Nuage Networks, a Mountain View, Calif.-based division of Nokia, provides a Border Gateway Protocol-based SDN network virtualization overlay along with a SD wide area network (WAN) solution.
"Alcatel-Lucent [part of Nokia] was one of the first large traditional telco vendors to really jump in SDN and launch a Nuage product line by leveraging their very strong heritage in the router market," said Grossner. "They took elements from their router code and created the SDN controllers and the policy infrastructure that is core of the Nuage offering."
The company also recognized early that SDN would go into the data center, carrier networks and enterprise WANs. "They're really positioned themselves to be that SDN controller that can be pervasive across multiple domains and types of networks," said Grossner.
Nuage says its Virtualized Services Platform offers SDN solutions for clouds of all sizes and makes the network readily consumable as compute resources. The platform is included in HPE's Helion OpenStack 2.0.
The Nuage Networks Challenge: Midsize Market
With Nuage's focus on some of the largest enterprises and service providers, the company might have trouble winning midsize enterprise customers.
"If they want to move more to the midsize enterprise, basing their controller on boarder gateway protocol [BGP] may not speak so much to the traditional IT folk in the mid- to large enterprises," said Grossner. "That will be a challenge for them if they wanted to penetrate deeper into the enterprise."
San Jose, Calif.-based networking vendor Brocade Communications offers an open-source SDN controller distribution along with a strong data center fabric.
"They've leveraged their strong footprint in the data center to build one of the early data center fabrics …. that supported multi-path.

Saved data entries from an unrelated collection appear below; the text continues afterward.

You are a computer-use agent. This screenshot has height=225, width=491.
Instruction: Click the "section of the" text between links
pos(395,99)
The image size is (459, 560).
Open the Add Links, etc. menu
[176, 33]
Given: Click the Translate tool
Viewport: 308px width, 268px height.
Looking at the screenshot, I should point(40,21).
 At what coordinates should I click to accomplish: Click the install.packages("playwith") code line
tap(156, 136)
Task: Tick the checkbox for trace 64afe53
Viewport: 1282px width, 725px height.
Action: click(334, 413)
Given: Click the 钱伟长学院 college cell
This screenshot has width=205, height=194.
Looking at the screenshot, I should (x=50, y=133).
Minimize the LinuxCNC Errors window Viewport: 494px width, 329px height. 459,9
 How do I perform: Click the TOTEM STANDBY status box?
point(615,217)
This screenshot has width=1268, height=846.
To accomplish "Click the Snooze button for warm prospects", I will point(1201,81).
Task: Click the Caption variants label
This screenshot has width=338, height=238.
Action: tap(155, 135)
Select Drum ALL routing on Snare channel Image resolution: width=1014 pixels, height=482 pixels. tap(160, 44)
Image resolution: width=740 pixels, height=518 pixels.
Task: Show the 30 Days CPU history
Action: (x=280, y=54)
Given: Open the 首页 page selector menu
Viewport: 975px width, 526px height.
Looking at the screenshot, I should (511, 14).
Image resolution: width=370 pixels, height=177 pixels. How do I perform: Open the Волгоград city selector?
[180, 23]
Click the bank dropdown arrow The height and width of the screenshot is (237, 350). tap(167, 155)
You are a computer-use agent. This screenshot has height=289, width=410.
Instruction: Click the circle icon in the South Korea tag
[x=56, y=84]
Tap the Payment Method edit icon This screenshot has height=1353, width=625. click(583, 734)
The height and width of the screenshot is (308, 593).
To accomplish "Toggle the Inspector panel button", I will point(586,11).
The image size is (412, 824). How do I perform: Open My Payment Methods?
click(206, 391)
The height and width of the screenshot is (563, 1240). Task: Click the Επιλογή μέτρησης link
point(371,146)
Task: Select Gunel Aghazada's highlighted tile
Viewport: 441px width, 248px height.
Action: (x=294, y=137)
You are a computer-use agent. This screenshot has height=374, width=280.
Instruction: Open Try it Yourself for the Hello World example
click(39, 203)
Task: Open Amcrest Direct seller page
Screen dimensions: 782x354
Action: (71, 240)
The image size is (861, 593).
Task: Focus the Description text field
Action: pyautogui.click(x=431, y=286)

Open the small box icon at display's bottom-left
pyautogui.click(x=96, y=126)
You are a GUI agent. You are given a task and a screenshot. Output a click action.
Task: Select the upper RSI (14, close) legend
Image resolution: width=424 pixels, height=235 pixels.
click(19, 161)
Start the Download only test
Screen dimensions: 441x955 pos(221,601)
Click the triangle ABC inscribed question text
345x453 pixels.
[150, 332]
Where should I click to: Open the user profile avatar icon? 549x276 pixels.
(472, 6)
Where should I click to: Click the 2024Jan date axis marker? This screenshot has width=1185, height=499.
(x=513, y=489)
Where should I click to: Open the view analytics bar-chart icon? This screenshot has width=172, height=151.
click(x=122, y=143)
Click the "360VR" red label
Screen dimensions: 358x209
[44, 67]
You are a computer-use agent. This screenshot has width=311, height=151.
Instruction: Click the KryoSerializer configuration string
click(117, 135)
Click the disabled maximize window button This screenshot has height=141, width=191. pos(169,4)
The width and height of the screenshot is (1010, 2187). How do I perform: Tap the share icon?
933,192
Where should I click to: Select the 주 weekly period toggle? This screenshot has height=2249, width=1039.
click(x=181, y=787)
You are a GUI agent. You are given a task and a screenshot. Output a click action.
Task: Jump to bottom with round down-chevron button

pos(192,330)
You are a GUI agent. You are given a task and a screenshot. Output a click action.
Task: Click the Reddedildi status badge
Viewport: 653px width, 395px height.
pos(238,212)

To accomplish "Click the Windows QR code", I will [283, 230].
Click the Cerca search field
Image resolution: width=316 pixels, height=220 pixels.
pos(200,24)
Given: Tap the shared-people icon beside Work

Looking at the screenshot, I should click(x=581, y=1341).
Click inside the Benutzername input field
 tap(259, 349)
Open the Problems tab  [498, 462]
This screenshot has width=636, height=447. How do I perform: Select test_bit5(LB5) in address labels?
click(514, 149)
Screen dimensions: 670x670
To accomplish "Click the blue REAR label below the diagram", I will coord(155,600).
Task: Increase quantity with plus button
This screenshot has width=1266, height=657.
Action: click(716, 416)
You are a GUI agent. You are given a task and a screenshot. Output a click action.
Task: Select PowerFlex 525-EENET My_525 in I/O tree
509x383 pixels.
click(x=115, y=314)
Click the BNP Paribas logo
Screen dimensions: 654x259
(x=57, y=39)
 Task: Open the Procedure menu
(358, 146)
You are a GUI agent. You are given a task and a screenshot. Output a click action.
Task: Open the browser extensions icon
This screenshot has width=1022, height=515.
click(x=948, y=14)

So they recently made a very important leap in the software world by providing a commercial distribution of OpenDaylight, which now makes them smack in the middle of a leadership position in SDN," said Grossner.
Grossner said Brocade made the correct tactical move as a company in recent years to reposition themselves around software. In a recent interview with CRN, Brocade CTO Ken Cheng also spoke about the company's new push in the hyper-converged market.
The Brocade Challenge: Sustainable Ecosystem
A key challenge for the networking vendor will be building a sustainable developer ecosystem.
"It may be forced to commercialize an open source vSwitch distribution or develop its own to be relevant with IT server teams," said Grossner.
Broadcom is the merchant silicon market pioneer providing SDN-focused switching chips and developer tools.
"Without them jumping in to merchant silicon, much of the ASIC that the open networking or bare metal switches are based on wouldn't be there," said Grossner. "They're definitely churning new generations of silicon and they're also working to provide the tools developers need to develop their platform."
Broadcom's BroadView software suite targets new opportunities offered by SDN including network programmability, automation and optimization. Its co-headquarters are in San Jose, Calif., and Singapore.
The Broadcom Challenge: Disrupters
Broadcom needs to keep a keen eye on Disrupters offering low-cost SDN solutions.
"They have competition from Cavium and some of the others maybe perhaps on the lower end of the market. They need to keep ahead of that disruptive wave and watch out for those disrupters," said Grossner.